"Estamos a aproximar-nos de um ponto sem retorno. À medida que a violência de gangues continua a espalhar-se para novas áreas do país, os haitianos vivem em crescente vulnerabilidade e estão cada vez mais céticos quanto à capacidade do Estado de atender às suas necessidades", afirmou perante o Conselho de Segurança da ONU Maria Isabel Salvador, representante especial das Nações Unidas no país. 

"Sem assistência internacional decisiva, concreta e oportuna, a situação de segurança no Haiti pode não mudar", alertou ainda, descrevendo os ataques coordenados realizados por gangues para aumentar ainda mais seu controlo na capital - Port-au-Prince - e outras regiões. 

Pedindo ao Conselho de Segurança para que atue rapidamente de forma a "responder às necessidades urgentes do país e de seu povo", Maria Isabel Salvador frisou que o "Haiti pode enfrentar o caos total". 

"A República do Haiti está a morrer lentamente sob a ação combinada de grupos armados, traficantes de drogas e traficantes de armas", lamentou, por sua vez, o embaixador haitiano Ericq Pierre.  

"Tempos de desespero exigem medidas desesperadas: a República do Haiti está disposta a discutir e, quando apropriado, apoiar qualquer iniciativa dos seus parceiros tradicionais que vise ajudar a livrar o país dos gangues que aterrorizam a população", acrescentou o diplomata. 

O país mais pobre das Américas, o Haiti, sofre há muito tempo com a violência de gangues criminosos, acusados de assassínio, violação, saques e sequestros, num contexto de instabilidade política. 

O país tem visto um novo aumento na violência desde meados de fevereiro.  

Os grupos armados aumentaram os ataques em vários bairros que antes não controlavam.
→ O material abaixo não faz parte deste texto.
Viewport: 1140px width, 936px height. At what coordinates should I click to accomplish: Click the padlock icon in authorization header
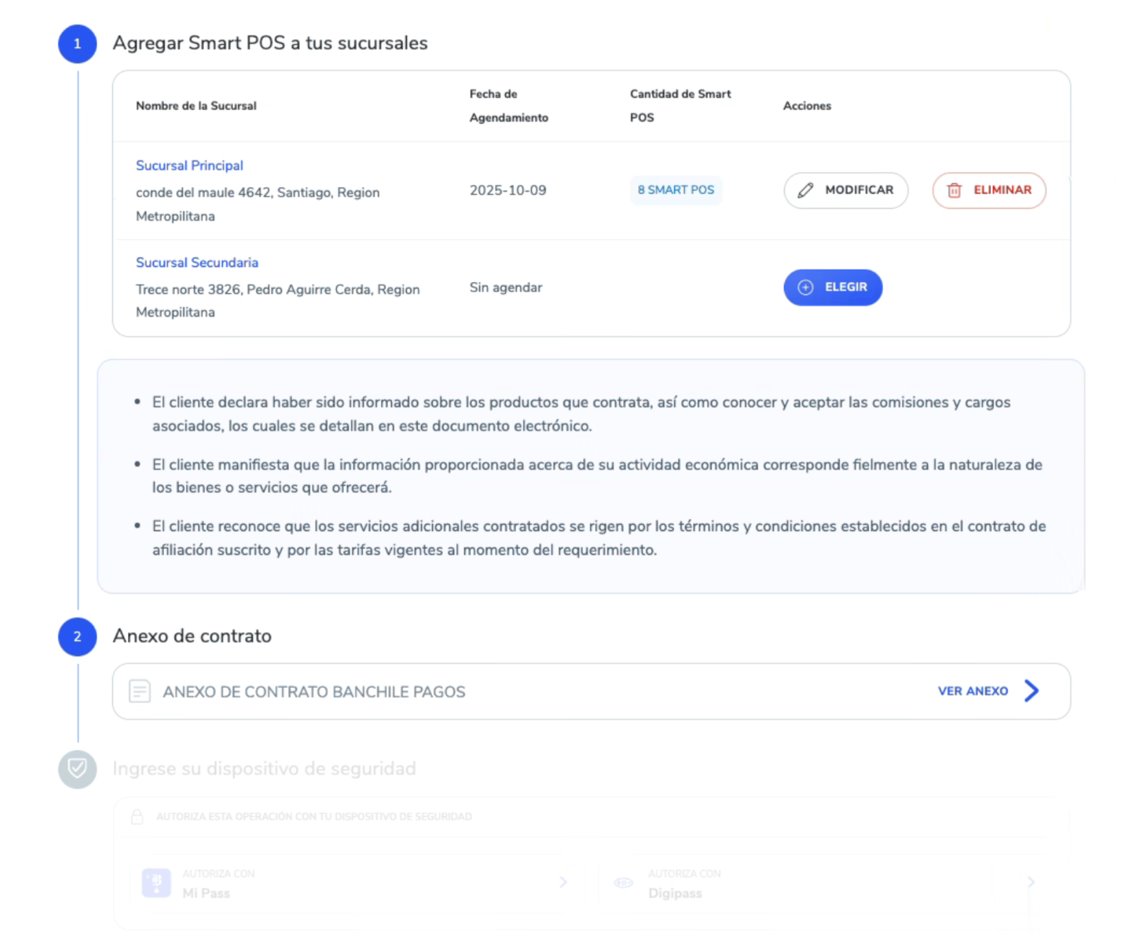138,817
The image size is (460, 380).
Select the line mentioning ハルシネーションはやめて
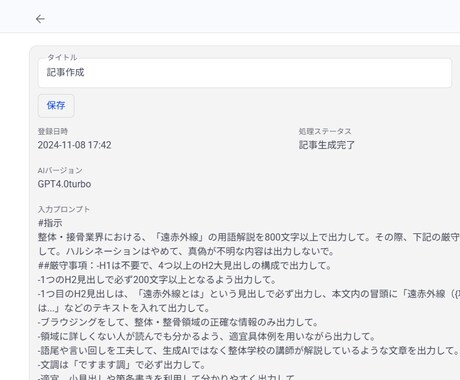click(186, 251)
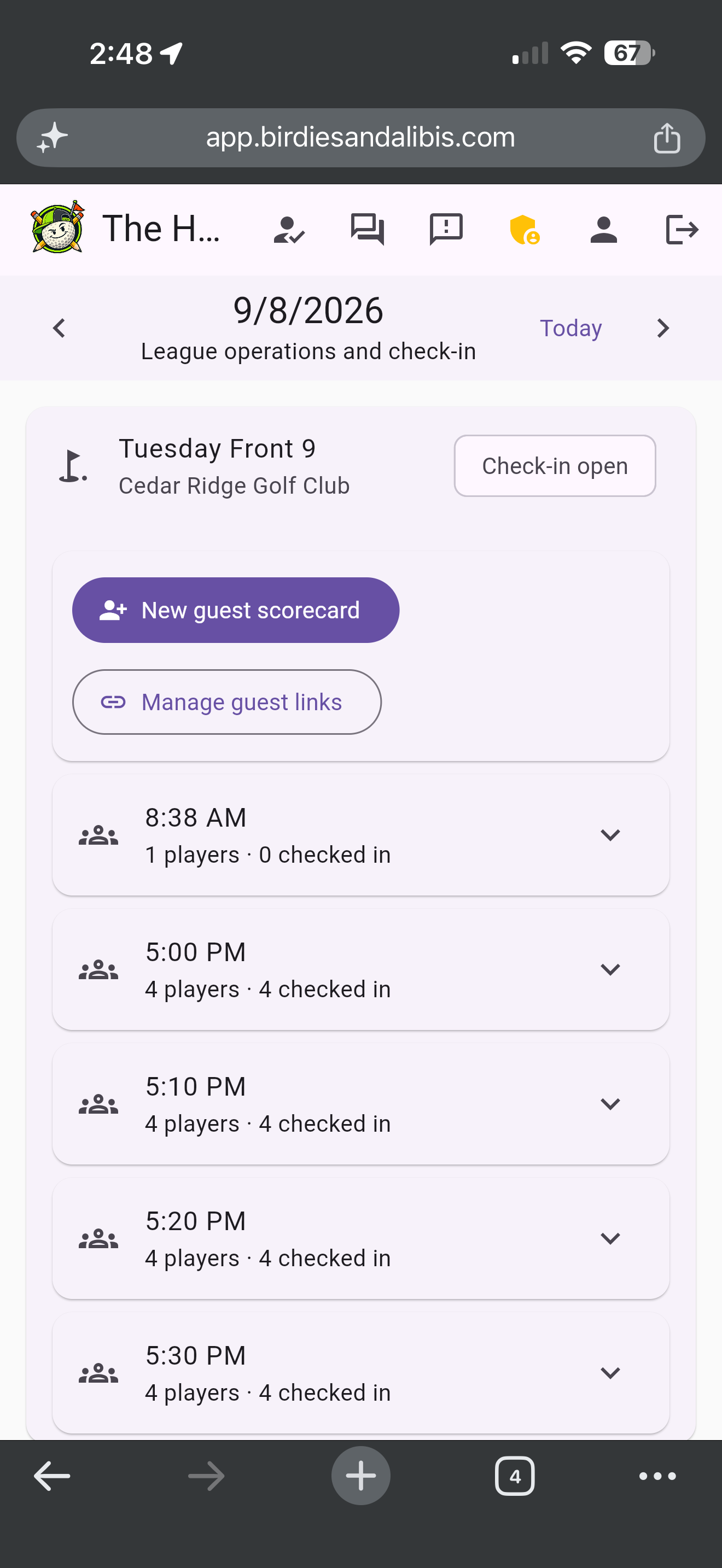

E, fora da capital, atacaram uma prisão no final de março e libertaram mais de 500 prisioneiros. 

Descrevendo a situação no terreno, Maria Isabel Salvador indicou que, em fevereiro e março, 1.086 pessoas foram mortas e 383 ficaram feridas", sendo que mais de 5.000 pessoas foram assassinadas no ano passado. 

Este cenário mantém-se apesar do destacamento parcial da Missão Multinacional de Apoio à Segurança no Haiti, uma força liderada pelo Quénia e autorizada pelo Conselho de Segurança da ONU em 2023.  

A Missão começou a ser mobilizada no verão passado e conta agora com pouco mais de 1.000 agentes de seis países, ainda longe dos 2.500 esperados.  

"Um aumento urgente no efetivo dessa Missão é essencial para atingir o objetivo esperado e atender às altas e legítimas expectativas da população haitiana", apelou a conselheira de Segurança Nacional do Presidente do Quénia, Monica Juma, perante o Conselho. 

Mas a Missão ainda enfrenta escassez crítica de recursos. 

Um total de 261 agentes quenianos treinados e prontos para atuar ainda aguardam mobilizações "devido à falta de equipamentos e apoio logístico", observou Monica Juma. 

Descrevendo uma situação humanitária deplorável, Maria Isabel Salvador também expressou preocupação com a falta de financiamento para as operações da ONU, sem citar especificamente os cortes orçamentários decididos pelos Estados Unidos. 

Principalmente por razões de segurança, a ONU já teve que reduzir a sua presença na capital, que é controlada em cerca de 85% por gangues. 

"Sem financiamento suficiente e previsível, até mesmo uma presença mínima da ONU pode tornar-se insustentável (...). Sem essa assistência vital, as operações da ONU podem ser ainda mais reduzidas, justamente quando o país mais precisa de nós", frisou Salvador. 

Nesse contexto, a representante das Nações Unidas pediu ao Conselho que adicione nomes à lista de indivíduos na lista de sanções da ONU e aplique um embargo de armas. 

Numa declaração conjunta, vários membros do Conselho, incluindo a França e o Reino Unido, pediram novas sanções "direcionadas aos responsáveis pela violência sexual", usada "sistematicamente por gangues através de escravidão e terror". 

"Condenamos veementemente a violência sexual e de género generalizada, incluindo violações em massa, contra mulheres e meninas no Haiti", enfatizaram.